Multiple Security Holes In Ruby 1.8, 1.9

ruphus13 notes a six-pack of serious vulnerabilities discovered in Ruby by a member of Apple's security team, Drew Yao. Patches are linked from the ruby-lang.org advisory. "With the following vulnerabilities, an attacker can lead to denial of service condition or execute arbitrary code... These vulnerabilities are likely to crop up in just about any average ruby web application. And by 'crop up' I mean 'crop up exploitable from trivial user-specified parameters.' It's not hard to begin imagining cases where Ruby/Rails programmers use code similar to the samples above to routinely handle user input."

Derailed

[lemur3 (997863)]

I can see the blood now!

Re:

[Lars T. (470328)]

"Carpet bombing" neither executed arbitrary code nor has it not been fixed.

Re:

[Lars T. (470328)]

Was there not a recent demonstration on a 'blended threat' based on the safari bug that would execute code next time IE ran, also I beleive there is another similar method for firefox 2/3.

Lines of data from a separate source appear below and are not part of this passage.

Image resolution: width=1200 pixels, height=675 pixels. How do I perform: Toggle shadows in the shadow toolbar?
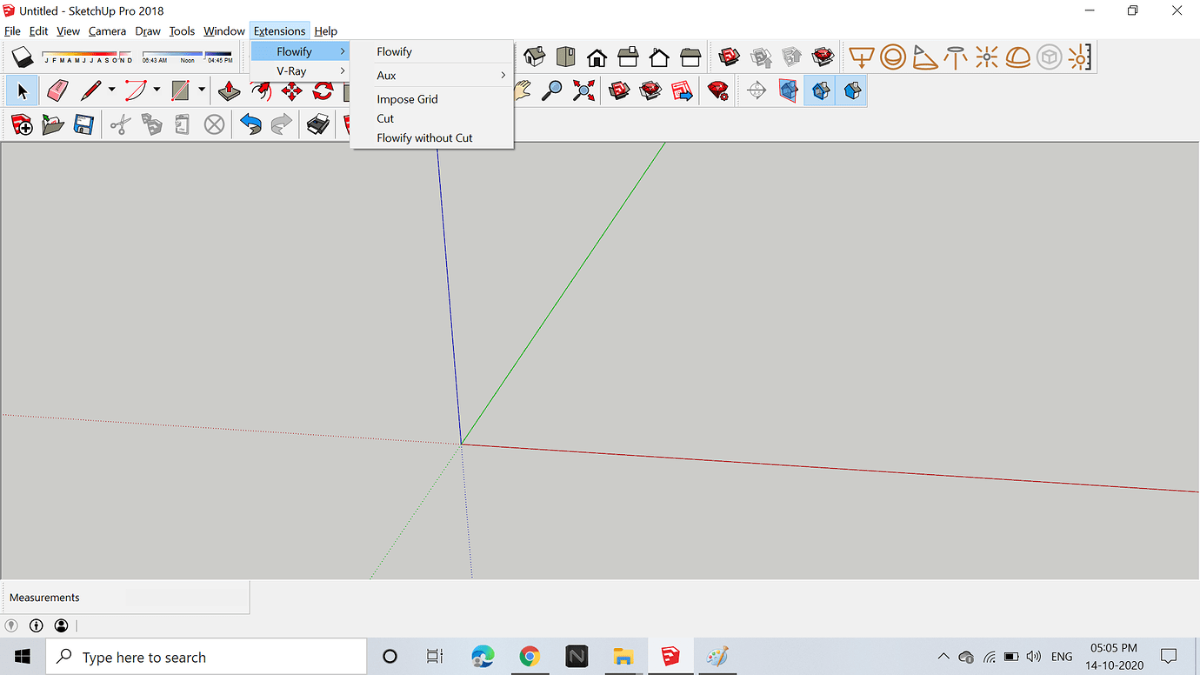pos(23,57)
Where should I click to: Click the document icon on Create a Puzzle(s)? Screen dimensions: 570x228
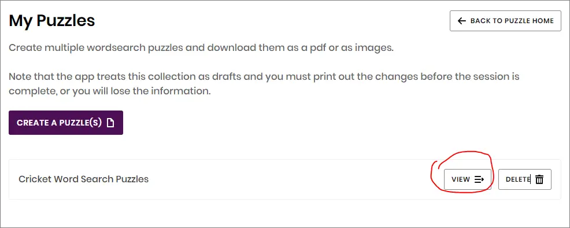pyautogui.click(x=110, y=123)
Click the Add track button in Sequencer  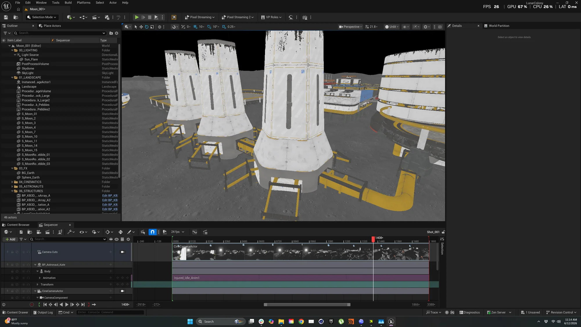point(10,240)
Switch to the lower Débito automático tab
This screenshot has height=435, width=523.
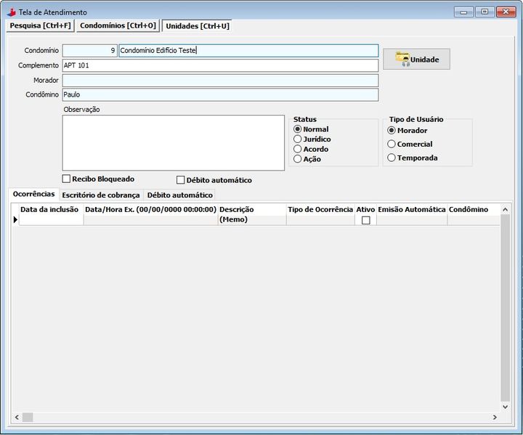[179, 195]
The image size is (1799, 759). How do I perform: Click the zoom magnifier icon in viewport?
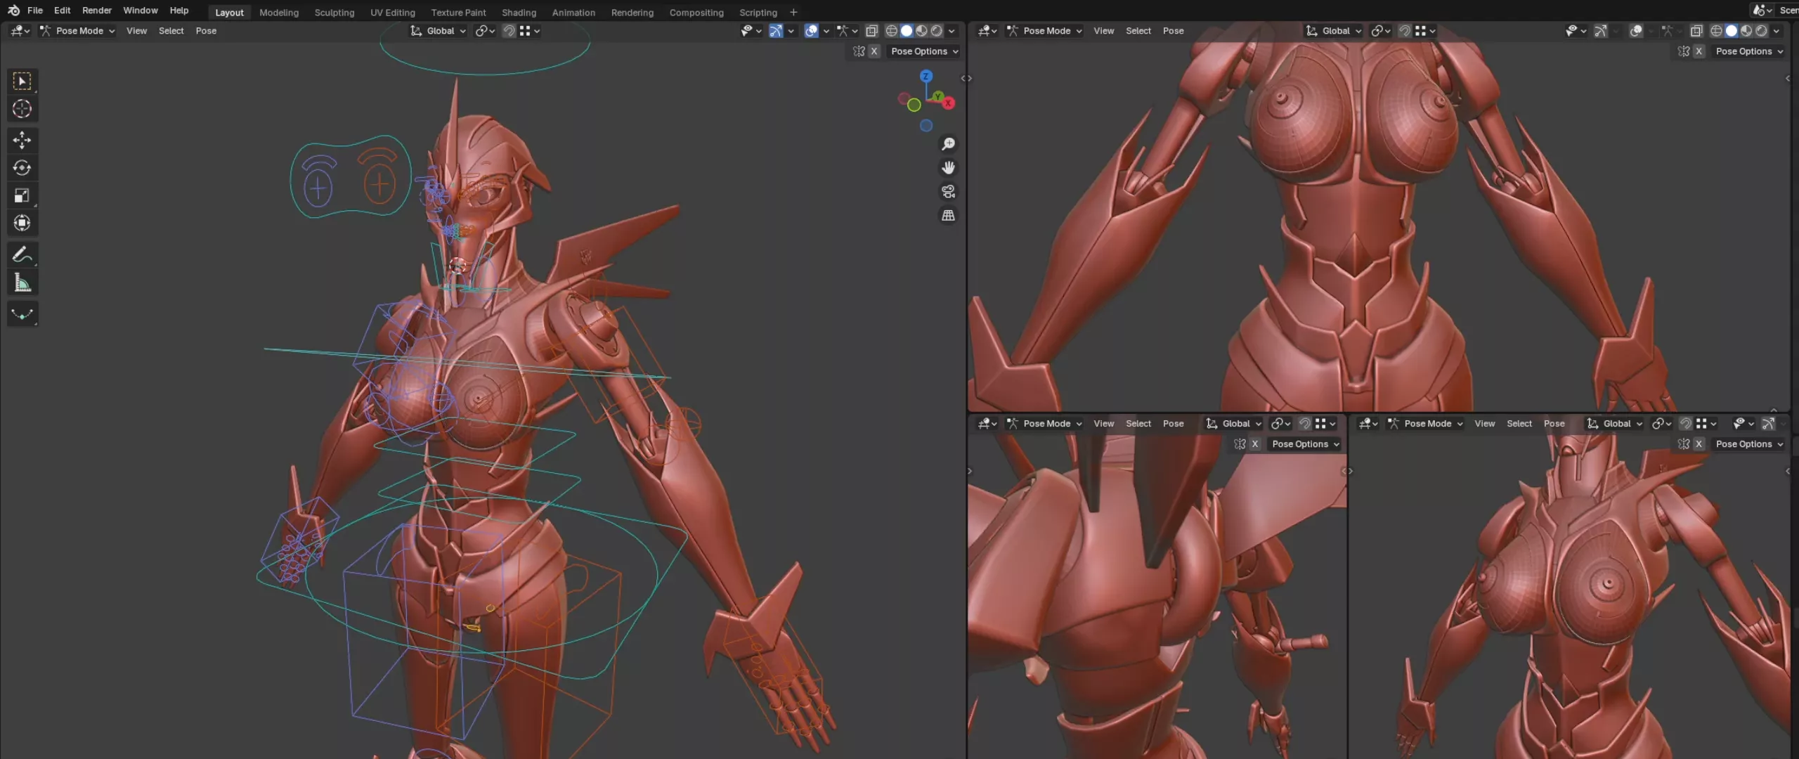[948, 144]
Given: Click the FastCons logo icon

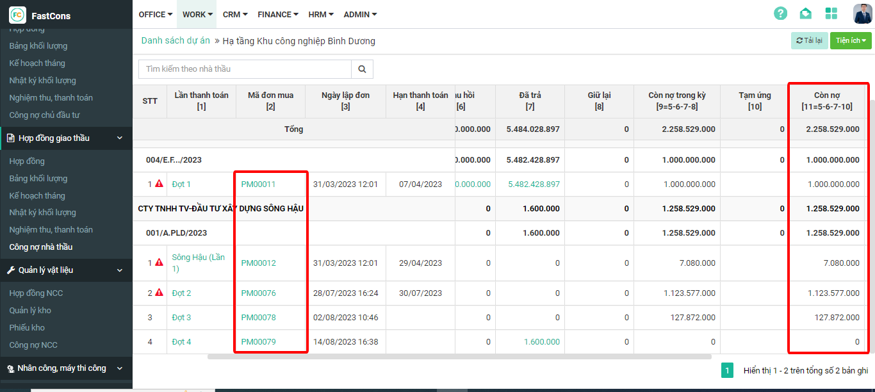Looking at the screenshot, I should 17,15.
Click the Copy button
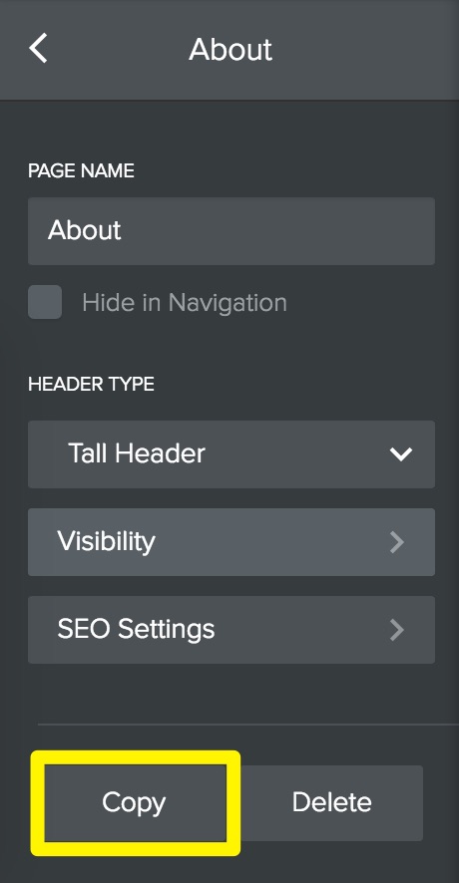 pos(136,802)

No, there still is a bug in IE that will run any properly named DLL on the Desktop, whether it is downloaded with the "Carpet Bomb", or by hand with any browser, download tool (incl. FTP or P2P), or moved there, or put there by fairies. And there is also a bug in Firefox that allows somebody to "steal files", which has probably to do with a certain kind of file being in its Download Folder (by default the Desktop) - again, no matter how it got there. These are bugs that need to be fixed.

Goes to show ...

[Qbertino (265505)]

This, IMHO, goes to show that Ruby isn't any better than the other Open Source interpreted languages. Despite what the Ruby fanboys allways claim, it is actually far less mature then, let's say, Python or PHP.
A matured, tested and established mod_ruby, unicode and a few years more in the field is what Ruby needs before I take a look at it.

My 2 cents.

Re:

[Etherized (1038092)]

Keep in mind that ruby and PHP are essentially contemporaries - they've both been in real use for over a decade. By most measures, one would think of them as being "mature" technologies, and yet we still see bugs like this crop up in both languages. I think it just goes to show - while selecting a "mature" technology has its advantages, it will not make you immune to problems.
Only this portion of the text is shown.